I’m using latest python SDK v1.2.11. I got an error while following the docs instructions: Train a Model | Developer Reference | Roboflow Docs (which is also broken as generate_version needs a settings wrapper). The idea is to generate a new version and trigger train model process on Roboflow GPUs. API key, workspace, and project is correct and the version in generated successfully. When I trigger the whole flow that is shown in the docs above I’m getting roboflow.adapters.rfapi.RoboflowError: {“error”: “Unknown error”} in console and on UI it’s just hand up with initializing . I also checked version via REST API and it also telling me initializing status. Then I tried to use REST API (took it from Python SDK code) start_version_training and got 400 status code with this body {“speed”: “fast”,“modelType”: “yolov11n”,“epochs”: 10}. The same error with rfdetr.
Hi elij!
Thanks for the detailed report. Based on your description, there are a few issues to address:
The version being stuck in “initializing” status indicates that version generation didn’t complete successfully before training was triggered. Training cannot start until the version is fully generated. To fix this you will need to wait until the status changes to generated. You can check the version details in the UI to see if there are any errors with the generation. If it does get stuck, I recommend trying to regenerate that version. I believe this is the reason the 400 error is occurring, as training can’t start until version generation is complete. You’re correct that the docs may be outdated. You will need a settings wrapper for this. I will get some correct info and update those docs as soon as I can, thanks for pointing that out. Let me know if this works out for you, happy Roboflowing!

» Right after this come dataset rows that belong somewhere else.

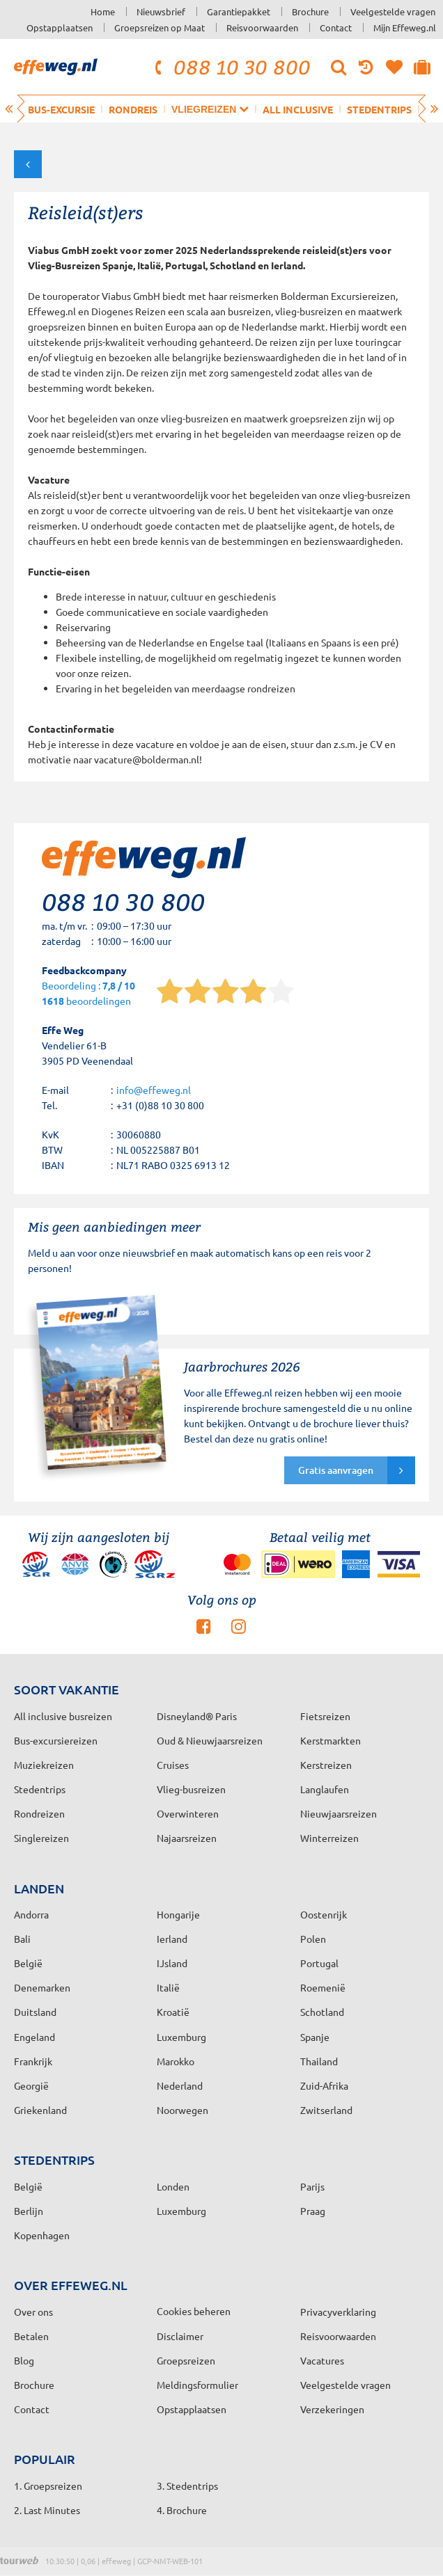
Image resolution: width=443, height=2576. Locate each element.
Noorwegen (182, 2110)
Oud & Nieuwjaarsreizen (210, 1740)
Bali (22, 1938)
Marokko (175, 2061)
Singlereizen (41, 1837)
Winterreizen (329, 1837)
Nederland (180, 2085)
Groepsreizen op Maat (159, 27)
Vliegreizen (210, 109)
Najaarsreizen (187, 1837)
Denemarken (42, 1987)
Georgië (31, 2085)
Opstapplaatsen (59, 27)
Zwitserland (326, 2110)
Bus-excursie (61, 109)
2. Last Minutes (47, 2510)
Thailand (319, 2061)
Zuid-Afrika (324, 2085)
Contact (336, 27)
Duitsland (35, 2011)
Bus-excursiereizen (56, 1740)
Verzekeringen (332, 2409)
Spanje (314, 2036)
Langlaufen (324, 1789)
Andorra (31, 1914)
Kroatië (173, 2011)
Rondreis (133, 109)
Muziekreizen (44, 1764)
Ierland (172, 1938)
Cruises (173, 1764)
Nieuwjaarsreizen (338, 1813)
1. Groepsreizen (48, 2485)
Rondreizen (39, 1813)
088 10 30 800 (230, 67)
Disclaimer (180, 2336)
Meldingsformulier (197, 2384)
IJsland (172, 1963)
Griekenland (40, 2110)
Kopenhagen (42, 2235)
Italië (168, 1987)
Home (103, 11)
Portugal (319, 1963)
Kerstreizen (326, 1764)
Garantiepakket (238, 11)
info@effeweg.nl (153, 1089)
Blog (24, 2360)
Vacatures (322, 2360)
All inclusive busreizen (63, 1716)
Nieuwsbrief (161, 11)
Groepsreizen (186, 2360)
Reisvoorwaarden (262, 27)
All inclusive (298, 109)
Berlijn (28, 2210)
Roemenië (322, 1987)
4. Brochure (182, 2510)
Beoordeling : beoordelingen (88, 994)
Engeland (34, 2036)
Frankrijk (33, 2061)
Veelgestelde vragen (392, 11)
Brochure (310, 11)
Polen (313, 1938)
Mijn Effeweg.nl (404, 27)
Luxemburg (181, 2036)
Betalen (31, 2336)
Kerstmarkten (330, 1740)
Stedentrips (379, 109)
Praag (312, 2210)
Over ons (33, 2311)
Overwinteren (188, 1813)
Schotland (322, 2011)
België (28, 1963)
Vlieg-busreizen (191, 1789)
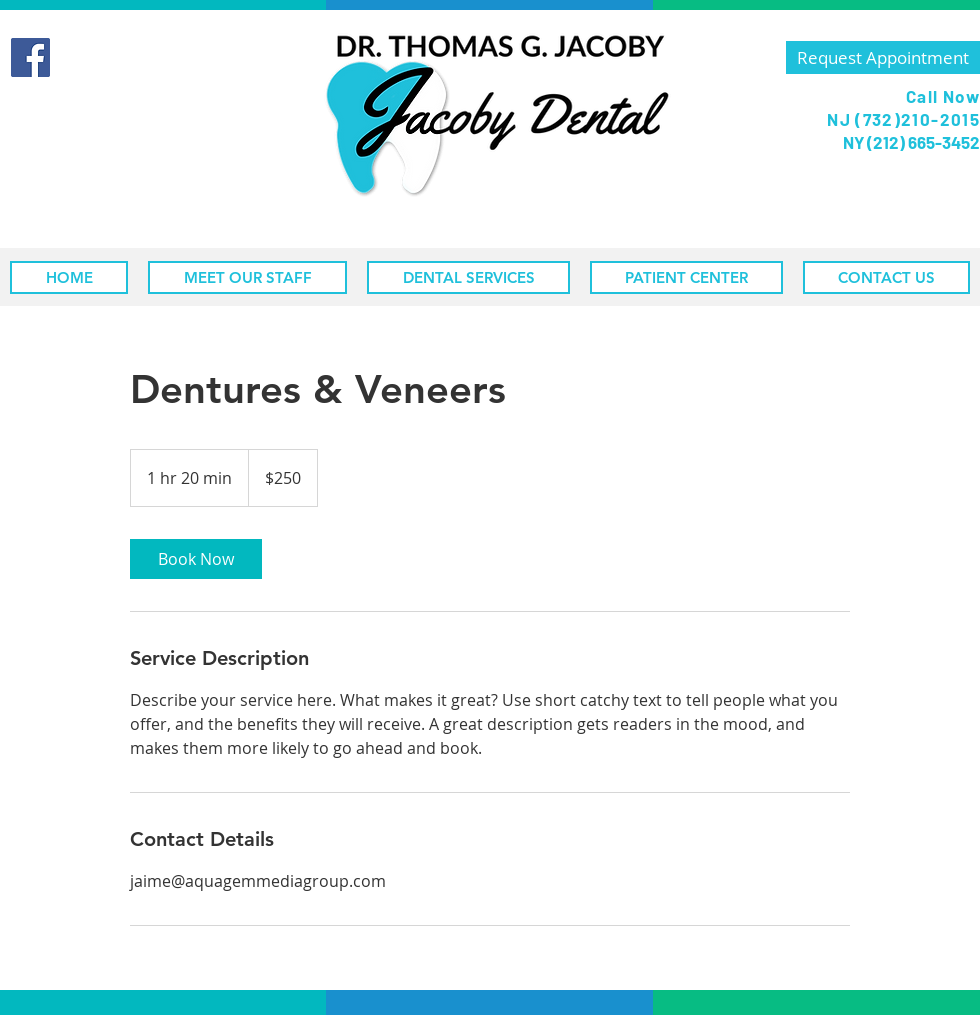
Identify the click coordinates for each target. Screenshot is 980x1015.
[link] (196, 559)
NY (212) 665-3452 (910, 142)
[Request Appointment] (883, 57)
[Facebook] (30, 57)
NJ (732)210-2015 (903, 119)
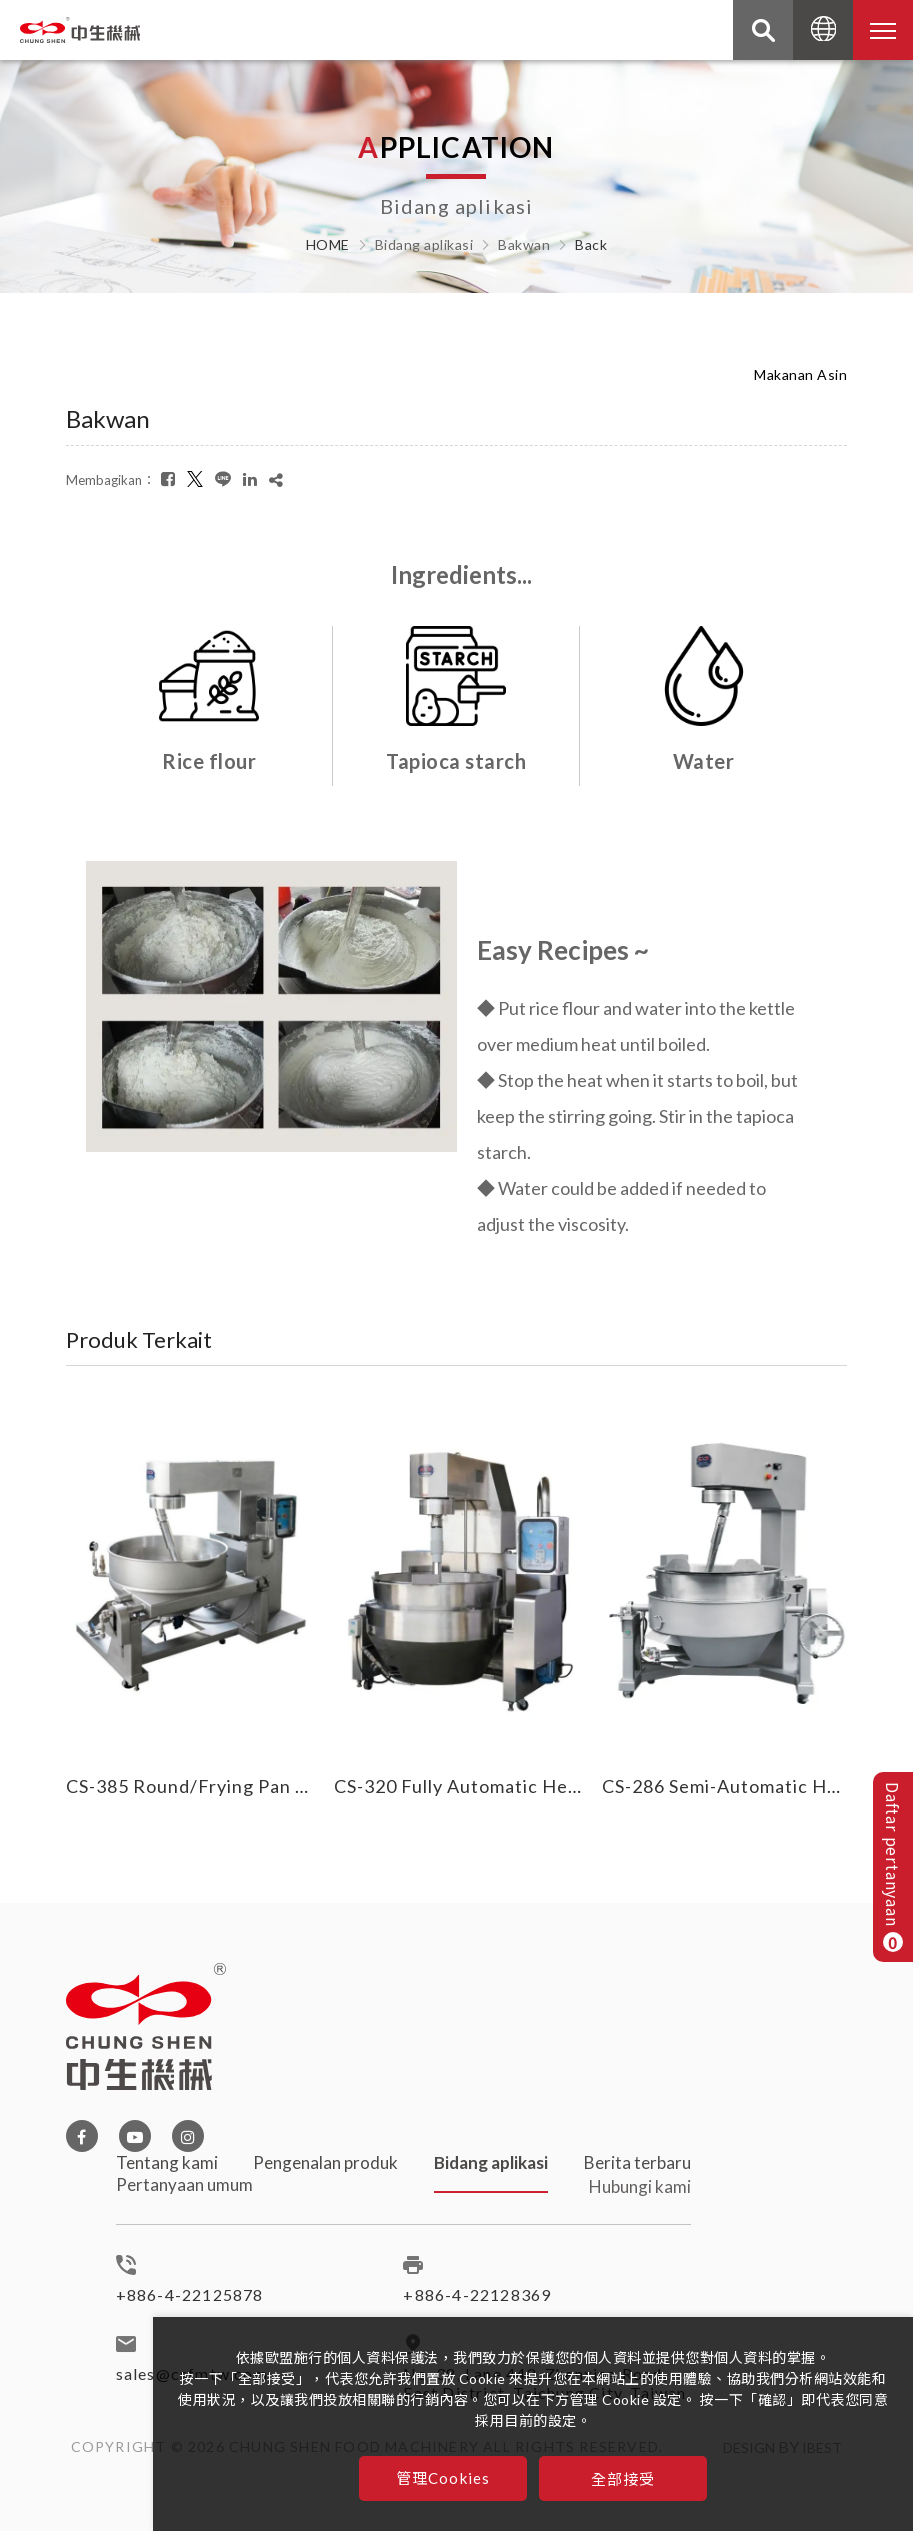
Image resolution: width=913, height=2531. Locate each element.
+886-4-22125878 (190, 2304)
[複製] (276, 479)
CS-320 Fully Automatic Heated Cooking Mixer (536, 1786)
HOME (328, 245)
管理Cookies (443, 2478)
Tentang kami (167, 2172)
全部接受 (623, 2478)
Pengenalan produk (325, 2180)
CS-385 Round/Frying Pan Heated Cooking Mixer (279, 1786)
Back (591, 245)
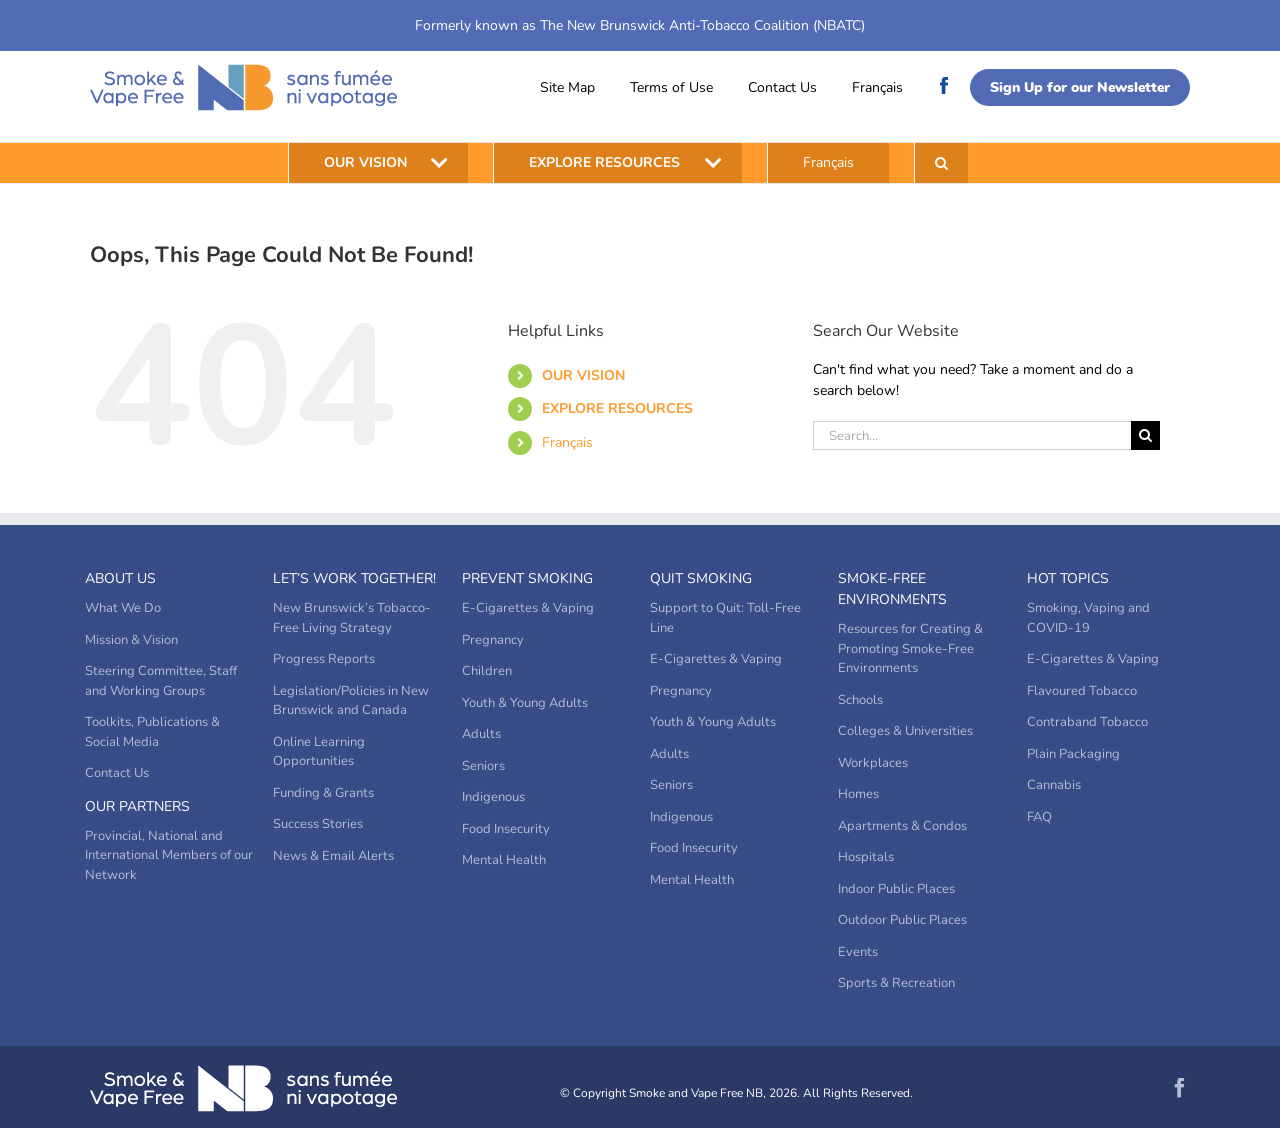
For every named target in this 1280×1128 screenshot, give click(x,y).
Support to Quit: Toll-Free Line (725, 618)
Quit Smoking (701, 578)
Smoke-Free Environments (892, 589)
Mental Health (504, 860)
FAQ (1039, 817)
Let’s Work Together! (354, 578)
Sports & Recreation (896, 983)
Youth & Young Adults (525, 703)
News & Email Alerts (333, 856)
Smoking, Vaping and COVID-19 (1088, 618)
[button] (941, 163)
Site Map (567, 87)
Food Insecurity (506, 829)
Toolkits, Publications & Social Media (152, 732)
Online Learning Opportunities (319, 752)
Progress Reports (324, 659)
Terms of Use (671, 87)
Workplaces (873, 763)
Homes (858, 794)
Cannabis (1054, 785)
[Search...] (972, 435)
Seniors (483, 766)
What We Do (123, 608)
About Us (120, 578)
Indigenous (493, 797)
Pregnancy (493, 640)
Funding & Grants (323, 793)
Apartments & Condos (902, 826)
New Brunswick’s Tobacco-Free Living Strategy (352, 618)
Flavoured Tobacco (1082, 691)
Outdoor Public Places (902, 920)
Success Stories (318, 824)
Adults (481, 734)
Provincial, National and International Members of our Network (169, 855)
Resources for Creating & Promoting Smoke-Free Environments (910, 648)
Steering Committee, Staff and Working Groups (161, 681)
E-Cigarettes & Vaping (528, 608)
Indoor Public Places (896, 889)
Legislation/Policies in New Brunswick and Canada (351, 701)
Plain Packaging (1073, 754)
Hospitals (866, 857)
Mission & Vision (131, 640)
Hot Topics (1068, 578)
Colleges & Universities (905, 731)
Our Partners (137, 806)
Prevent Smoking (527, 578)
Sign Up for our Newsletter (1080, 87)
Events (858, 952)
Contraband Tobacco (1087, 722)
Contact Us (782, 87)
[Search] (1145, 435)
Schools (860, 700)
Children (487, 671)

Thank you for your response, I really appreciate for your prompt reply and suggestions.
I triggered the job via Python SDK yesterday and got the error in console that I described earlier (“unknown error”).
What I see on UI:
Training in Progress
We are fitting a custom model to your data. We estimate Calculating… for this run once it starts. We will send you an email when it is finished.
In the meantime, read our Inference docs to learn how you will be able to deploy your trained model.
Training machine starting…
This lasts for the whole day (almost 24 hours now) and no progress is made.
I also see the dataset and model type with all settings correctly. I can also download dataset w/o any issues.
Based on the code the version generation will be awaited in train stage: roboflow-python/roboflow/core/version.py at main · roboflow/roboflow-python · GitHub
and then it’ll be triggered for training: roboflow-python/roboflow/core/version.py at main · roboflow/roboflow-python · GitHub
AFAIU, version creation is async project.generate_version but when you use it with combination of train you don’t need to await for version generation to complete, right?
I also tried to trigger it again the same version that stuck in “initializing” state, but got the error:
roboflow.adapters.rfapi.RoboflowError: {“error”: {“message”: “A training job is already running for this version.”}}
I triggered new versions via API a few times and even if I go to UI and click on “Stop Training Early“ it just spins with “Stopping“ text for the whole day. When I’m trying to cancel it I got the message “Error cancelling training, please try again.”.
But there’s good news too. I can trigger it via UI with no issues but my use case won’t allow me to use UI that’s why I need API/Python to make this happen.
This topic was automatically closed 21 days after the last reply. New replies are no longer allowed.